Northern Illinois Fishing Report – August 21st, 2015
Lake Michigan: Yellow perch are spotty. Northeast winds and thunderstorms have affected the perch fishing. If summertime weather holds up, perch should be hitting both for boaters and shore fishermen. Chinook are very deep. Fishermen are going to the north and south reefs. North reef is better, fishing in 175 to 220 feet of water. Bigger kings and lakers are there. On the south end, spotty reports of perch, with the fish moving in and out of the harbors. Minnows and softshells are working when the fish are cooperating.

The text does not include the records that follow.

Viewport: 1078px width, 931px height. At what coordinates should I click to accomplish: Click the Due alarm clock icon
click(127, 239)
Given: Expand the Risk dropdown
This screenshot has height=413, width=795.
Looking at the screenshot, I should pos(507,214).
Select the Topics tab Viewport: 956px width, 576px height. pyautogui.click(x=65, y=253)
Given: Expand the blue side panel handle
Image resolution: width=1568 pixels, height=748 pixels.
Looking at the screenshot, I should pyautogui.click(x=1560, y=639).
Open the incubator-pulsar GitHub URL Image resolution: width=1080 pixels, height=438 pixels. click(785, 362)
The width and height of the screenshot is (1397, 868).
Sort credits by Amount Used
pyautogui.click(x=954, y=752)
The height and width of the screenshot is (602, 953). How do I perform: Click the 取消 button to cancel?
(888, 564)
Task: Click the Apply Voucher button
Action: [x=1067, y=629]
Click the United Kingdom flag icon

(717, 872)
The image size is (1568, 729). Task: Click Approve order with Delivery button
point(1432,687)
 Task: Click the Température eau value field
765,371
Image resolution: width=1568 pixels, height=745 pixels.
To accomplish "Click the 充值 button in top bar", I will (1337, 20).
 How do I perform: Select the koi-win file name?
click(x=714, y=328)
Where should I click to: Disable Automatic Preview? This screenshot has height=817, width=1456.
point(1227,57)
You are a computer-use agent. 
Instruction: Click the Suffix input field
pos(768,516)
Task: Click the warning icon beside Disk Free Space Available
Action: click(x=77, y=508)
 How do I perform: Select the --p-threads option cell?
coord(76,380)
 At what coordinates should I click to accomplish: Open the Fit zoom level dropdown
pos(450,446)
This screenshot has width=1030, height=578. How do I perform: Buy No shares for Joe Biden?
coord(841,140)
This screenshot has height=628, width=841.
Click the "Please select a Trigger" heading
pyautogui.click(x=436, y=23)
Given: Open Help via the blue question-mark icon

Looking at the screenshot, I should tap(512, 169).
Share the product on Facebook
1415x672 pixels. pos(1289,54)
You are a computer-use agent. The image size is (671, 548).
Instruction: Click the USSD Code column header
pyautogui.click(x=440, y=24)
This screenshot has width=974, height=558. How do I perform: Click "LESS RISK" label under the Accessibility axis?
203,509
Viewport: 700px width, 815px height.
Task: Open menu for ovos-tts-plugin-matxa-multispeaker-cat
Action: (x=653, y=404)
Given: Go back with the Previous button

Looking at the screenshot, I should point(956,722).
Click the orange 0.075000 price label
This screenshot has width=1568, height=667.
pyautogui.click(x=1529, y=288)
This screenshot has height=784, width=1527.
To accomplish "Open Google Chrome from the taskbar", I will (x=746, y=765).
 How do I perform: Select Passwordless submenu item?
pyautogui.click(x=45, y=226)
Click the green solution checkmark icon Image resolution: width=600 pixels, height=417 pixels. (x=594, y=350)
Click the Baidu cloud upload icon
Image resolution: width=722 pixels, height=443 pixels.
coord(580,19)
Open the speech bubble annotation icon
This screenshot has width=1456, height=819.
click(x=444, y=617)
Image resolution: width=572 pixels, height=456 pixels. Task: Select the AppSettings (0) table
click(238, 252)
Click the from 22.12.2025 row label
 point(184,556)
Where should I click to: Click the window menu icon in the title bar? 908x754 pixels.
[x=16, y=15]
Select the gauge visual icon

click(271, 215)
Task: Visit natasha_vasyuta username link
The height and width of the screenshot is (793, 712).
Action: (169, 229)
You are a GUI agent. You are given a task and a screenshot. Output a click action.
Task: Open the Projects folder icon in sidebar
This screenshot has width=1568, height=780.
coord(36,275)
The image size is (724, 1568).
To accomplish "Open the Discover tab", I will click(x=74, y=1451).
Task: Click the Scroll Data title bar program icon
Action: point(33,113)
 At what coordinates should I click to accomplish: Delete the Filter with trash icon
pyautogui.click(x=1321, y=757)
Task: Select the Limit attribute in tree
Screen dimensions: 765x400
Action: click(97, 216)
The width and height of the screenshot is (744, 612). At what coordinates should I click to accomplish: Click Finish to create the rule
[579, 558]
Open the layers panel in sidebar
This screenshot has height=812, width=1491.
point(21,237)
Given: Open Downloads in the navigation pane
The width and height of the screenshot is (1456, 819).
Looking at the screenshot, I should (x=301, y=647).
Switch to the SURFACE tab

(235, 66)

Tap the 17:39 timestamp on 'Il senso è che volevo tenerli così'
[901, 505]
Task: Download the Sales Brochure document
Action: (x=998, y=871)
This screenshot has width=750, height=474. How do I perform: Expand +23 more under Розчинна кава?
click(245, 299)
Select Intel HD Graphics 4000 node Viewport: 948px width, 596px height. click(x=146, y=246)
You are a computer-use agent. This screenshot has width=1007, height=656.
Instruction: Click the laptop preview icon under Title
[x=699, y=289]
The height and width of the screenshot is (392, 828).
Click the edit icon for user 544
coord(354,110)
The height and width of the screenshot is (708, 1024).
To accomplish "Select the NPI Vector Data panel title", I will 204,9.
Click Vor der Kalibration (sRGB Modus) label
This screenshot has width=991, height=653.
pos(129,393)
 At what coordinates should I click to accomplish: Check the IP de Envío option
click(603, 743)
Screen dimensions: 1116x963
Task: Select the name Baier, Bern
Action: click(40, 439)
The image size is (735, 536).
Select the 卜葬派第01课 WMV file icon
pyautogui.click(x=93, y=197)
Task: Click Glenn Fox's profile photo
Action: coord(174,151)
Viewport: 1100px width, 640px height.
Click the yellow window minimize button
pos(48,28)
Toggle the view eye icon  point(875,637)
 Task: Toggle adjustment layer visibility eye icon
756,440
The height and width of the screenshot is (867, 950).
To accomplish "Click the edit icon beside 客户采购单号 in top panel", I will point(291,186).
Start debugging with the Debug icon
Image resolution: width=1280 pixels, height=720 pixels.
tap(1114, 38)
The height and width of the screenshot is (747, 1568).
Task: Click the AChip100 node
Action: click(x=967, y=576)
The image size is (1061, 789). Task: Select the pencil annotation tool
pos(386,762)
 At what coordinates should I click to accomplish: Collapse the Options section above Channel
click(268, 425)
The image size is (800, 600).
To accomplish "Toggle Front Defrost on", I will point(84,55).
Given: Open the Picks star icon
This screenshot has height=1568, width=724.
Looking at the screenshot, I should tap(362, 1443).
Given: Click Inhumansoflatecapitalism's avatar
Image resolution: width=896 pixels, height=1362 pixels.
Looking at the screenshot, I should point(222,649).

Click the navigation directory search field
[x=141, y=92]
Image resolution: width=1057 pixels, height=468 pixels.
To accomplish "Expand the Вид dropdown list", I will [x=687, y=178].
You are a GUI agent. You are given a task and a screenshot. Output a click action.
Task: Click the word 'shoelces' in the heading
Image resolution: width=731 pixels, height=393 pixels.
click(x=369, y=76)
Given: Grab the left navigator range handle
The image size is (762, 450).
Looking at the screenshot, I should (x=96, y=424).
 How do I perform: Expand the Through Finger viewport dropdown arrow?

Chain: Most reports have shown that the fish have pushed into the deeper basins as the water has warmed up. Channel cats are hitting nightcrawlers as well as cut shad. Crappies have been suspending over the deep water, and small crankbaits or minnows under slip floats are doing well. Largemouths are being found in their usual spots and fishing frogs over the heavy weeds in the evening has been a great way to find them. Muskie action is slow and the northern lakes are your best bet. Trolling large crankbaits along the breaklines has been the choice of many fishermen.
Braidwood: The catfish bite is really hot and heavy. Both shore and boat fishermen have been showing good catches of fish; however, the overall size is small. Cut bait as well as stinkbait have done well for the smaller cats, but larger baits are key to the larger cats. The panfish bite is good, but the size of fish is small. Bass are being found with spinnerbaits and crankbaits near the secondary drop-offs.
Heidecke Lake: The walleye bite is day to day, but the best bite has been trolling shad raps or nightcrawler harnesses. It really hasn’t mattered if you are on the north or south side, both sides are producing nice fish when you can find them. The stripers are also being caught trolling minnowbaits or by shore fishermen fishing chicken livers on the bottom. The bass bite, both large and smallmouth, has been really slow. Fish a Carolina-rigged finesse worm parallel to shore fishing the transition of the rock to mud bottom. The fish are using this structure as a place to ambush prey. There have been several reports of good muskies caught on the lake. These fish are really starting to show up in good numbers and smaller twitchbaits are the key to catching them. The north side has been producing a bit better than the south, but it is just good to see these fish starting to show up in numbers.